Ryan leaned back in his chair, relaxed and comfortable. Behind him spread the beautiful Hudson Valley, students in chefs’ whites thronging below, the CIA nearing its sixtieth anniversary, stronger than ever in a culture that promised only to increase the opportunities and esteem for chefs. I just looked at him.

I said, “You must be having a blast.”

“Yeah, I totally am,” he said, smiling warmly—it seemed he was dropping his guard. “I think I’m at one of the great places of the world. And I would say, part of what has happened [in the chef world], the CIA is responsible for. Don’t forget in 1946—”

He halted. The scent was powerful, and we’d both smelled it at the same time and thought the exact same thing.
Spices.
The aroma of coriander seeds and peppercorns being roasted somewhere below had wafted up and into the room. Ryan was delighted to have support material floating in through the window. “See! We’re not throwing in raw spices—somebody’s got ’em in a pan, toasting them!”

It smelled great, and I wondered how they’d be used—some sort of Asian preparation, perhaps, or maybe someone had finished curing a beef brisket and was about to turn it into pastrami.

“In 1946,” he resumed, “the image of a chef is pretty damn low. Anything good is European dominated, and Mrs. Roth, with the help of Mrs. Angell, formalized culinary education. The level the CIA was aspiring to achieve did not exist in the world. And so we started off with this uniquely modern approach.”

Frances Roth, a lawyer by profession, founded the CIA, then called the New Haven Restaurant Institute, to give war veterans a skill useful in the food industry. She could scarcely have imagined that the American food industry would in four decades become a food revolution. The place opened with a class of fifty students. Today approximately fifty-five thousand people are enrolled in hundreds of culinary degree programs throughout the country. Ryan believed that not just the school but the level of professionalism this lawyer brought to the mission of the school was responsible for its growth and prominence, and the status of the chef in America.
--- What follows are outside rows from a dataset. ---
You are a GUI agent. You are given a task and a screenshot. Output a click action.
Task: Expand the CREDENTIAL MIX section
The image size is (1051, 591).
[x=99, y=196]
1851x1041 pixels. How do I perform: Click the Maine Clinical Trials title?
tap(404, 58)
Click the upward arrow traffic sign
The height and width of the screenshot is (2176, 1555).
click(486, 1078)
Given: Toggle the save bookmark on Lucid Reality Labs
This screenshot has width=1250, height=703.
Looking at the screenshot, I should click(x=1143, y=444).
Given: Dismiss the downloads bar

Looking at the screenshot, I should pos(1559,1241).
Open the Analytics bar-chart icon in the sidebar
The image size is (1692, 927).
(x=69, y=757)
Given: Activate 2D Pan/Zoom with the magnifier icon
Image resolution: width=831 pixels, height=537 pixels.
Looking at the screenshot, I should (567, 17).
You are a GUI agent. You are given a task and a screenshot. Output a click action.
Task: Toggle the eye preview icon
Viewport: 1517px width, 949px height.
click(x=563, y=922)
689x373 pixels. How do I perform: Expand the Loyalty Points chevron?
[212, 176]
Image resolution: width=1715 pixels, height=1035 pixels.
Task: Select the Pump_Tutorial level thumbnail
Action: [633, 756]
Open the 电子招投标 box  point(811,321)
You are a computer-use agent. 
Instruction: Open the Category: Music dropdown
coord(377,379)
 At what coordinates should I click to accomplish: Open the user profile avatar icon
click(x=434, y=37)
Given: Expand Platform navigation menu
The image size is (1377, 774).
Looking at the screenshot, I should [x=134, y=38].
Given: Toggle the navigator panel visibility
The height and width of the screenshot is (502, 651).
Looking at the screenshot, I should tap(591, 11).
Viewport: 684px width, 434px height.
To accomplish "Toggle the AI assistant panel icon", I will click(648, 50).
“Without professionalization it doesn’t happen—chefs are perceived as fry cooks and hash slingers,” he said.

“When modern-day chefs do things that somebody—let’s say there are some things that people see in Rocco’s show that they don’t like or in Emeril’s show culinary-wise, or in Tony Bourdain’s book, their fear is that we’ll go back to those days when we were viewed as hash slingers. So there is some real fear of that. But I think the momentum professionally is too great.”

“So where’s it going?” I asked. “Are we at a crest?”

“I have to think that we’re only beginning on this journey,” he said, noting that he’s been searching other businesses and industries for a model he might learn from, but as yet he hasn’t found a profession that’s “become so white-hot and done some wrong things and exploded.”

He also notes that the world is different than it was when the CIA opened its doors. Ryan is well versed in business literature, often bringing up gurus Jim Collins and Tom Peters. It’s not just a matter of getting the right people on the bus; you’ve got to get them in the right seat, he explained when talking about hiring his staff.

Business in the old economy, he says, is like a crew race on the Charles River: a competition on still water against a clear competitor, a rigorous, organized, concentrated effort expended over a known period. At the end there is a clear winner, and it is done.

Our current business world is white-water rafting: “You’re hanging on for dear life,” he said. “It’s not linear. It’s
directional
at best. You can’t see obstacles, you can’t see competitors. This white-water situation is permanent, so get a grip.”

And it’s that kind of world he wants CIA graduates prepared for when they leave. Students have to be more than cooks. The dynamic of history can be described as one of “increasing complexity.” There was only one time in history when we went backward, he noted, and we named it the Dark Ages. Everyone entering the work world, culinary graduates no less than anyone, needed to account for this increasing complexity. To the kids who come in here saying I just want to learn how to cook, Ryan says, once you’re out in the world “you don’t get to
just
cook. You’re going to be doing a whole lot of other things, so to prepare students to just cook, it’s belittling to the profession.